Мать родила меня в тюрьме, чтобы вскоре распрощаться: она уезжала в
лагерь, а я в детдом. Там меня нашел полиомиелит, искалечивший мою ногу, и я
был передан специальному учреждению и щедрости случая с его избранником
Валтасаром.
После смерти Сталина матери удалось узнать, где я пребываю, однако
освобождать ее не спешили. На ее письмо ответил Валтасар, и завязавшуюся
переписку можно расценивать как хлопоты, благодаря которым я получил
маленькое наследство. В тяжбе с нищетой я не оказался последним лишенцем -
имея чем питать потребность в необычайном, а она кое в ком едва ли не самая
сильная после голода.
В одном из писем мать сообщала, что попала в лагерную больницу, но не
желает оставаться на операцию, с часу на час ожидая указа об освобождении. В
следующем письме говорилось, что, выпущенная наконец, она пустилась в
дорогу, но не миновала "вольной" больницы. Там перенесла операцию и оттуда,
бесконвойная, писала с безоглядной стенящей прямотой.
Ломаные русские слова, языковые неправильности как-то еще более
закрепляли выразительность того, что она заставляла увидеть: пору
бессолнечного зенита, когда солнце заменял выстрел.
У отца болела голова - из тайников доставали оружие, он взял в леднике
кусок льда, приложил к одному виску, к другому, и боль успокоилась. Мать
принесла мужчинам сухие тряпки - стереть смазку с винтовок и автоматов.
Беременная, она одолевала тошноту, делая бутерброды с салом. Мужчины
пересчитали и поделили патроны, а она налила горячий кофе в три термоса -
пришлось по одному на двоих. Она должна уйти из усадьбы, когда покажутся
грузовики коммунистов.
Мать осталась бы. Просила, чтобы перед концом отец застрелил ее, но он
ни за что не хотел.
Она заключала письмо молящей угрозой загнанности: если о сироте не
позаботятся, она проклянет русских, и Бог может дать силу ее проклятию.
Я получил письма за несколько недель до того, как мне исполнилось
тринадцать. Это, полагали друзья Валтасара, уважая родовую традицию, был уже
мужской возраст. Письма вручались мне без свидетелей, и, пока я читал,
Валтасар пересекал комнату от двери к окну и назад - легкотелый,
мускулистый, внезапный в движениях - выскальзывал в коридор и возвращался,
взглядывая на меня с задумчивой пронзительностью.

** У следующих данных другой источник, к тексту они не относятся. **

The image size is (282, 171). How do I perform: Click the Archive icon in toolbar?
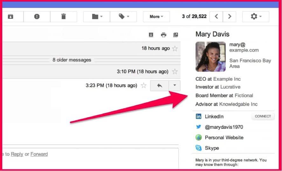point(10,16)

Он серьезно рисковал, не передав корреспонденцию куда следовало, а
теперь еще и предоставляя ее мне. Тихо протестующей стойкостью походя на
чеховского персонажа, он желал бы всю страну засадить вишнями, но
безнадежно-уступчивый дух вишневого сада делал складку на его переносице
тоскливой, а рот - мягко-немощным.
Он был ребенком, когда коммунисты определили его родителям, крестьянам
Пензенской области, якорь Дохлого Прикола. Мать вскоре умерла здесь от
водянки, а отец-сердечник дотянул до обнадеживающего момента, когда сын
получил паспорт и осуществилось восхождение из общей землянки в комнату
барака.
В городе, куда Валтасар стал ездить на занятия, встретились ему люди с
той душевной стесненностью, которая требует удаления от зла, воспринимаемого
остальными как мирная повседневность. В противостоянии ей, пусть и неявном,
есть доступная для немногих красота, и мало-помалу дружба духовных сродников
сплела свою пряжу вокруг нацеленности на добрый поступок. Я и моя мать с ее
письмами обрели самое положительное значение.
* * *
Серый многоэтажный корпус стал значим как средоточие зла. А ведь бетон
его стен защищал от злобных ветреных зим. Там кормили, и чай был с сахаром.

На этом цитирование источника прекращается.